▸ **Selected text**:
=== Begin Enclosure ===

WE ARE SORRY TO ANNOUNCE THAT THE RAM CLUB IS NOW CLOSED
Many tributes to the Ram Club have been sent by performers, agents, other clubs, audience members and others since the announcement of its closure. Click below to read what the likes of Kate Rusby and Cara Dillon – or even you yourself – have said about the club… (Click on “Ram Tributes” to read on the website, or click “Download” for a version on your own device.)
You can also listen to Bob and Maggie Wood talking about the amazing times had at the Ram Club and the reasons for it closing in an interview broadcast by Brooklands Radio…
And to see photos, taken by Matthew Phillips, of our Last Hoorah party on Friday September 10 2021, go to our Gallery page and select the Photos page.
OUR CLOSURE ANNOUNCEMENT
As you might be aware, we had planned to reopen the club in September after a closure of 18 months due to the Covid-19 outbreak. However, with huge sadness we now have to announce that, after a great deal of agonising and heartache, we have come to a reluctant decision to close our beloved Ram Club.
Maggie and Bob Wood have been working almost continuously over the past year to prepare for a reopening, negotiating with artists and creating a programme. But closer examination of the issues affecting the club in a post-pandemic era, and the changing circumstances of the organising group, make the decision inevitable. Either way, as you might imagine, it’s not a conclusion arrived at quickly or lightly.
The background is that, having been organisationally involved with folk clubs pretty much all their lives and at the Ram since its inception in 1983, Maggie and Bob wished, for their part and with or without Covid considerations – to relinquish their role in the day-to-day running of the club.

=== End Enclosure ===

▸ **Supplied information**:
=== Begin Enclosure ===

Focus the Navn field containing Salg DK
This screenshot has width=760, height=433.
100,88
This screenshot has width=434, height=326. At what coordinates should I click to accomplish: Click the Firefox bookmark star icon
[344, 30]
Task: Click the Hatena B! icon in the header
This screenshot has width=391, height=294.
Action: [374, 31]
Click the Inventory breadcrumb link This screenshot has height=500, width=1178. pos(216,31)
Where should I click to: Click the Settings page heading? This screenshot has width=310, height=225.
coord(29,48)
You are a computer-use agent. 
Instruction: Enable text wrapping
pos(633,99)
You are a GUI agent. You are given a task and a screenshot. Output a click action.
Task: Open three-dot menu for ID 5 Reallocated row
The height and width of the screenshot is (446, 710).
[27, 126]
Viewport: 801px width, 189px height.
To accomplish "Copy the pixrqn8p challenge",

=== End Enclosure ===
=== Begin Enclosure ===

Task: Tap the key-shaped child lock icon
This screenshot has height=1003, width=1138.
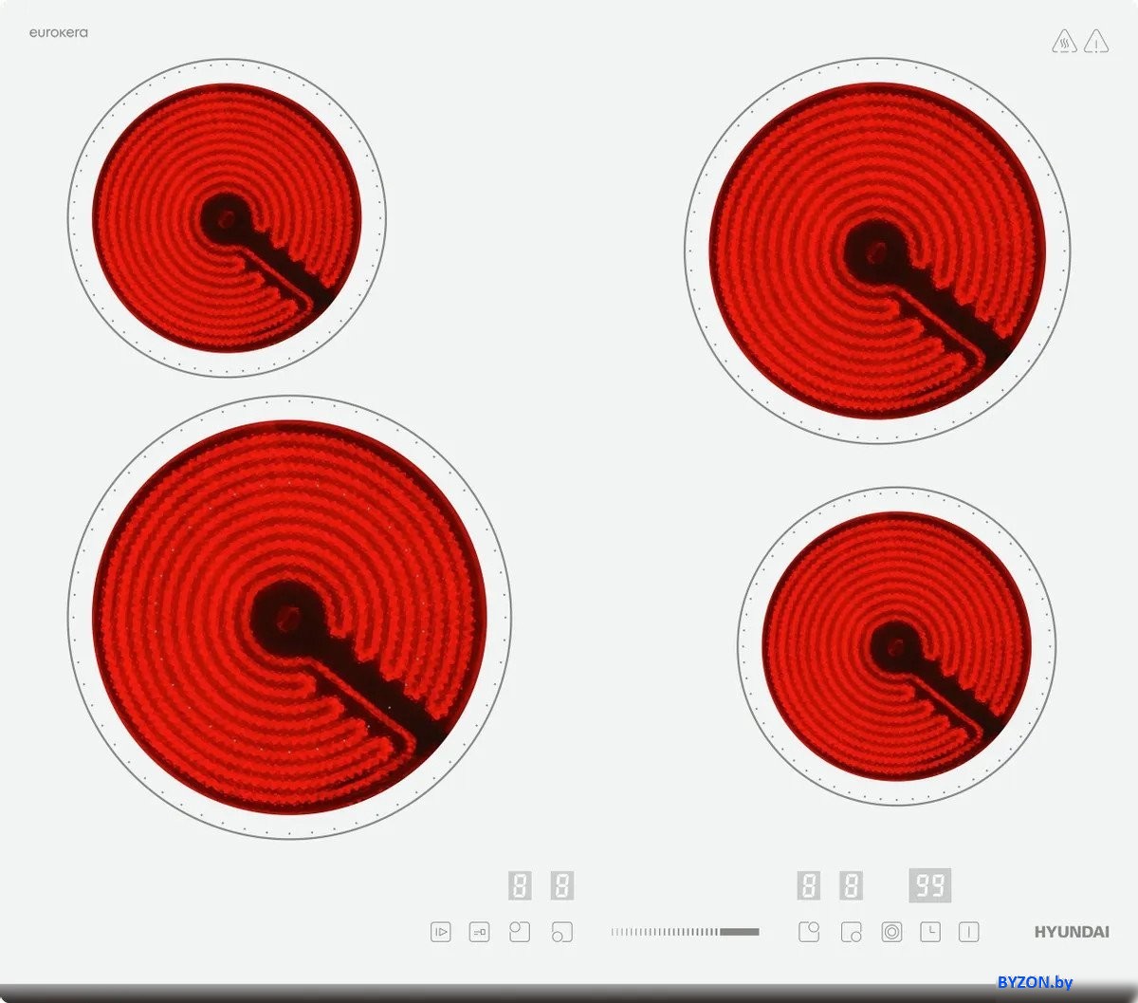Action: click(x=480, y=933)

=== End Enclosure ===

▸ **What you will do**:
1 – Answer these questions from the Ram Club closure announcement:
(a) Who took the photos of the Last Hoorah party?
(b) Which station broadcast the interview with Bob and Maggie Wood?
(c) In what year did the Ram Club begin?
2 – Reproduce the Ram Club closure announcement word for word from "WE ARE SORRY" to "your own device.)".
3 – Write the next part of the Ram Club closure announcement, picking up after its last sentence.
The rows are not needed for any of this work.

▸ **Your responses**:
1 –
(a) Matthew Phillips
(b) Brooklands Radio
(c) 1983

2 –
WE ARE SORRY TO ANNOUNCE THAT THE RAM CLUB IS NOW CLOSED
Many tributes to the Ram Club have been sent by performers, agents, other clubs, audience members and others since the announcement of its closure. Click below to read what the likes of Kate Rusby and Cara Dillon – or even you yourself – have said about the club… (Click on “Ram Tributes” to read on the website, or click “Download” for a version on your own device.)

3 –
Moving on from there, however, it states only the obvious that the Ram’s doors have already had to be closed for a year and that we’re certainly not out of the woods yet. It’s clear that a post-pandemic world is likely to pose a raft of challenges to the running and viability of small indoor live music venues, such as the Ram.
Having therefore reflected and discussed at length with co-organisers and considering every option, all have agreed, after much soul-searching, to call it a day. Better that, we believe, than to struggle on with a reduced offering. That’s not how any of us wish to remember the Ram!
So, it’s the end of a truly unforgettable era. Running the club since 1983 has been an absolute privilege and joy for “Teams Ram”, past and present. The club owes so many debts of gratitude – to the countless, stellar musicians who have graced the Ram; to their agents and management teams; to all our regular floor singers; to the club’s many landlords down the years, but with a special mention to JJ and Georgie Griffin for giving us such strong support and leeway at the Old Cranleighans; and to all of those who performed so much unsung work behind the scenes.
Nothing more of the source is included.